Calculating Work of Force Field F on Curve C

[user3]

Find the work done by the Force Field F to make a displacement on the curve C.

F= <-y^2 , x>

C: semicircle x^2 + y^2 = 1 , y<=0 , from (-1,0) to (1,0)since y<=0 , then it's the semi circle under the x-axis. and according to the solution I have:

Work=integral[sin t - sin t cos^2 t +(1+cos 2t)/2] dt form t= -pi to t=0

Now I understand everything going on except the limits. why from -pi to 0? why not from pi to 2pi?

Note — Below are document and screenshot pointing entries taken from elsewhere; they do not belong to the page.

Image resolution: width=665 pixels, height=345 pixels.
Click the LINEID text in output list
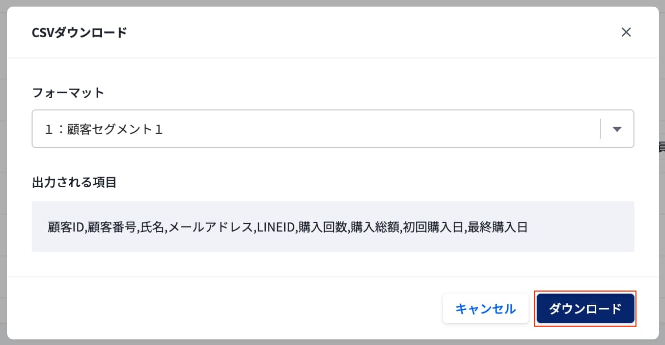click(276, 227)

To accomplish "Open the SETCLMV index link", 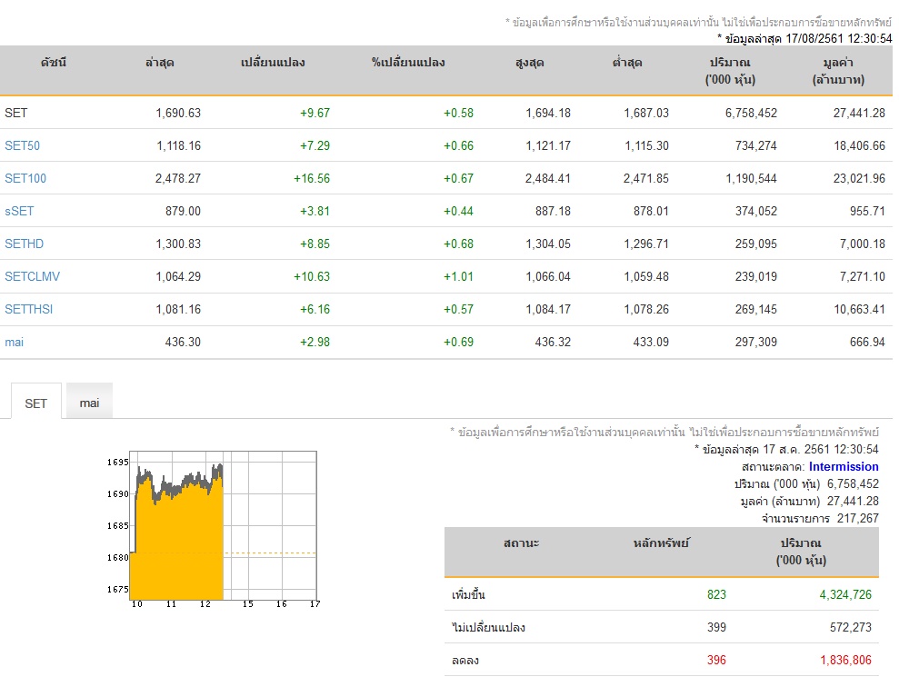I will [x=32, y=276].
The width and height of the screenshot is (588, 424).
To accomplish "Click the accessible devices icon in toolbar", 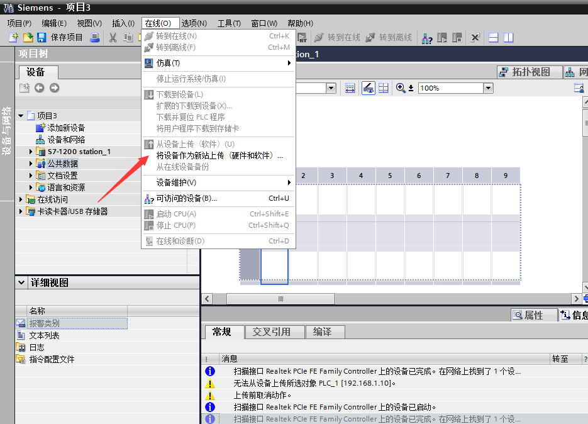I will click(427, 38).
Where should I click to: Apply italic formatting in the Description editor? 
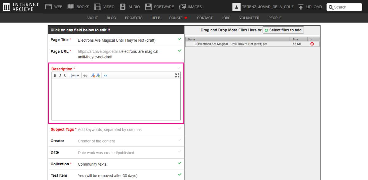pos(60,75)
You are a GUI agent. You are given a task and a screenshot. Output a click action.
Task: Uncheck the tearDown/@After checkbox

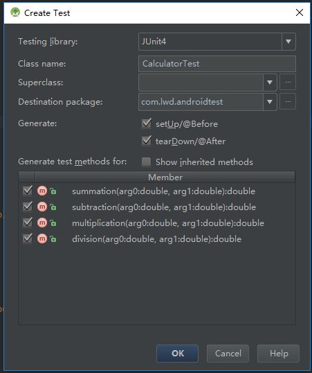pyautogui.click(x=146, y=141)
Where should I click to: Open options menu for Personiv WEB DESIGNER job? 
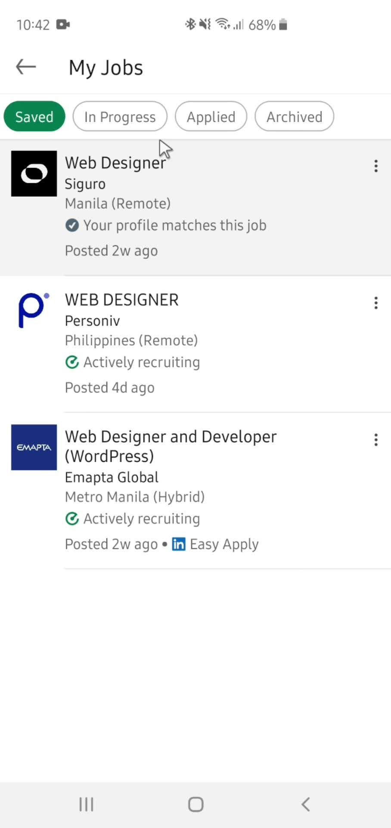(376, 303)
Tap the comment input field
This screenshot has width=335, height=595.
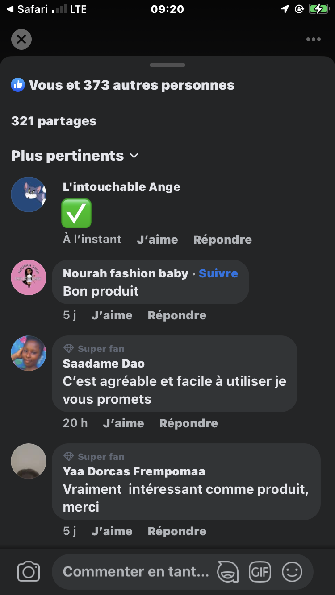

And it may not make a difference here, but if the integral had a constant inside it would.

 

[tiny-tim]

hi user3! welcome to pf!

Now I understand everything going on except the limits. why from -pi to 0? why not from pi to 2pi?

either will do

And it may not make a difference here, but if the integral had a constant inside it would.

no, if the field is a function of x and y, the integrand would always be the same whenever you add 2π to the angle

 

[user3]

Ok...let's say you have the following double integral: integral[integral(x^2 + y)] in region D, where D is the semicircle below the x axis.

If one decides to use polar coordinates: x=rcos(theta) and y=rsin(theta)

the integral becomes integral[ integral(r^3 cos^2 (theta) + r^2 sin(theta)) dr) d(theta)] , what are the proper limits of the integral?

please note that if you rewrite the cos^2(theta) term using the half angle rule, you would have a free (theta) term in the outer integral, in which case the choice of limits would make a difference.

Thank you :)

 

[tiny-tim]

hi user3!

please note that if you rewrite the cos^2(theta) term using the half angle rule, you would have a free (theta) term in the outer integral, in which case the choice of limits would make a difference.

you mean, 1/2 + 1/2cos2θ ?

yes, the 1/2 makes a difference then, but so does the 1/2cos2θ (because it's 2θ not θ) …

and they should cancel out! ​

 

[user3]

Thank you! I was pretty confused.